In the early 1980s, Justa was hired as executive director at the Neighborhood Housing Services (NHS) office in the Kensington/Windsor Terrace area of Brooklyn, a division of the NHS of New York City. NHS is a nonprofit organization dedicated to community revitalization with a board of directors composed of community residents, supported by a national umbrella organization, NeighborWorks. In 1986, Justa became the executive director of the NHS of NYC, overseeing the organization's six offices across the city's five boroughs. At the time the organization was floundering with only 20 people on staff. Under Justa's leadership, the organization was able to bounce back and expand, employing over 100 people by her retirement in 2003.

Justa won many accolades and honors for her accomplishments with NHS. In 1990, Brooklyn Borough President Howard Golden chose her as one of the "outstanding women of Brooklyn". In June 1996, she was awarded the NHSEF Neighborhood Vision Award. In 1995, she met Bill Clinton at the National Homeownership Ceremony. In 2001, she was accepted into the yearlong James A. Johnson Community Fellows Program of the Fannie Mae Foundation. In 2003, Justa was awarded a Lifetime Achievement Award and met keynote speaker Hillary Clinton at the National Housing Conference. After her retirement, NHS named an award in Justa's honor.

In 2004, Justa was appointed to the Board of Directors of the New York State Banking Department, a position she held until 2007, when her advancing Parkinson's disease made it impossible for her to continue working.

Justa was also active on the boards of many private and public corporations, including the Affordable Housing Advisory Council for the Federal Loan Home Bank, the Association of Neighborhood Housing Development, the Board of Advisors for the New York Housing Policy Resources Project of the Community Training and Resource Center, the National Insurance Task Force, the Neighborhood Reinvestment Corporation Campaign for Homeownership, and Women in Housing and Finance, as well as advisory and community boards for several commercial banks.
::::::
Prompt 1 — Transcribe the excerpt about Justa starting with "In 2004, Justa" and going on through "to continue working.".
Prompt 2 — According to the excerpt about Justa, how many people did the NHS of NYC employ by the time she retired in 2003?
Prompt 3 — Write the next part of the excerpt about Justa, continuing after its last sentence.

Data section —
::::::
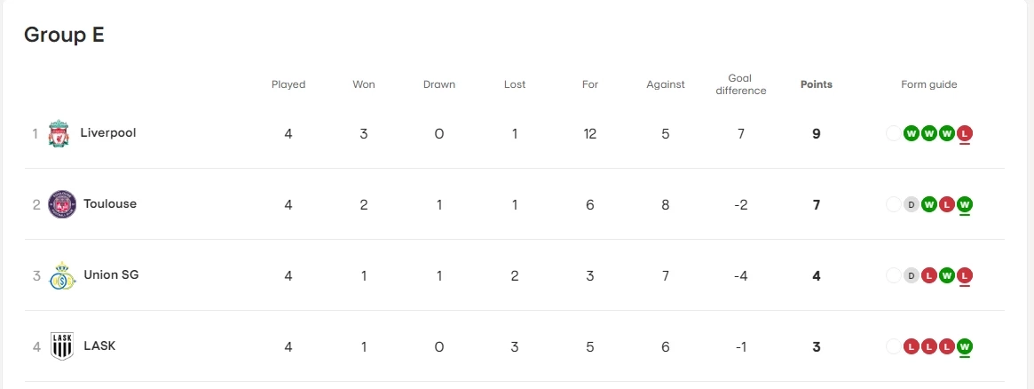Click the Form guide column header

pos(928,84)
::::::
Your response 1 —
In 2004, Justa was appointed to the Board of Directors of the New York State Banking Department, a position she held until 2007, when her advancing Parkinson's disease made it impossible for her to continue working.

Your response 2 — Over 100 people.

Your response 3 —
== Writing and philosophy ==
In addition to her dissertation, Justa wrote a number of additional articles, essays, and letters on the subject of urban revitalization and community activism. For example, in relation to her activities with the Fifth Avenue Committee, Justa wrote an article for a local newspaper The Phoenix in 1978 titled "Saving Our City Shouldn't Be This Hard". In it, she lambasts the city officials and bureaucracy that prevented community residents from making meaningful change in their neighborhood.

According to her husband Moe Kornbluth, "there was a goodness and altruism that encompassed all that Fran did" and "she felt that all people should be treated fairly, justly, equitably, and sympathetically." This is evident in words that she wrote in January 1985:

I know now that … the haves and the have-nots are inextricably intertwined … New York City is becoming increasingly polarized … That's unfortunate we say but what has that to do with us? Everything.

In a January 1985 statement, she wrote about the connections between economic inequality and social polarization, warning that responses to crime risk disproportionately affecting communities based on race, language, and religion.

== Personal life ==
Justa married her first husband on September 19, 1962. They divorced in 1966. On June 24, 1971, Justa married Morris (Moe) Kornbluth. The couple at first lived in Manhattan, but eventually moved to Park Slope, Brooklyn. They had to seek the help of the Park Slope Civic Council in order to obtain a mortgage in a neighborhood that was at that time labeled "declining" and suffering from redlining. In 1976, Justa gave birth to her and Kornbluth's only child, a daughter named Sarah. In December 1997, Justa was diagnosed with Parkinson's disease, the complications of which led to her death in 2016.